Non ci sono istruzioni. Se si sbaglia e ci si perde occorre trovare da soli un’uscita o aver la forza di creare
una nuova strada. Credo che così si sia mossa un po’ tutta l’umanità. Nella
storia della filosofia il bisogno di percorrere il sentiero giusto arriva da molto
lontano. Eraclito e Parmenide si sono occupati della modalità con cui gli
uomini conoscono la realtà. Eraclito ha parlato di due strade diverse che si
aprono alla conoscenza e per indicarle ha fatto ricorso a due categorie di
uomini: i dormienti e gli svegli; i primi non in grado di procedere oltre
l’apparenza, i secondi in grado di cogliere una realtà più profonda con la
ragione. E anche Parmenide – seppure con esiti opposti – ha rivelato due sentieri
che si aprono all’uomo: quello della verità «ben rotonda» e quello del mondo
dell’apparenza. Poi anche Platone ha tracciato uno snodo per la conoscenza: la «doxa», l’opinione e «l’episteme», la conoscenza razionale. Ma la filosofia ha percorso tante strade, aprendo innumerevoli direzioni non solo
nella teoria della conoscenza, ma nel diritto, nell’etica o nell’estetica. Il
mondo cristiano ha tracciato altri sentieri, che si riferiscono al rapporto tra
l’interiorità dell’uomo e la trascendenza e così ha accresciuto la mappa della
vita con il sentiero del peccato che si oppone a quello della virtù e quello
dell’errore che ostacola quello della verità. Nell’Ottocento, esprimendo la
solitudine dell’uomo che procede a tentoni poiché non si fida più delle grandi
narrazioni del mondo, Nietzsche ha scritto: «Io batto nuovi sentieri, un discorso nuovo viene a me; mi sono
stancato, come tutti quelli che creano, delle vecchie lingue. Il mio spirito
non vuole più camminare su suole consunte». Ed è curioso che nel Novecento
Heidegger nel 1950 abbia pubblicato un libro dal titolo Holzwege, ossia Sentieri
interrotti, per far riferimento ad una svolta della propria filosofia. E
poi chissà quanti sentieri ha intrapreso l’uomo, nella conoscenza scientifica,
nelle strade che conducono alla democrazia, alla medicina o alle leggi. Ma tu
chiedi perché esiste quella dimensione così angosciante riassunta nella
domanda: “Se mi perdo, se mi sbaglio, che
faccio?”. Credo che il peso di quella domanda non derivi tanto dal confronto
con gli altri, ma dalla consapevolezza che la vita è irreversibile. Se la
natura può generare infinite specie viventi e restare priva di quelle che non
riescono bene, la vita dell’uomo è unica e il peso di sciuparla è troppo forte.

_Prova tu_
Elenca, nell'ordine in cui compaiono, tutti i filosofi nominati nel testo sui sentieri della conoscenza.

_Dati di input_
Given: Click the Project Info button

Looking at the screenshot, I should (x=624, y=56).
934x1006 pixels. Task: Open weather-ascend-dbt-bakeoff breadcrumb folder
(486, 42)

_Risultato_
Eraclito, Parmenide, Platone, Nietzsche, Heidegger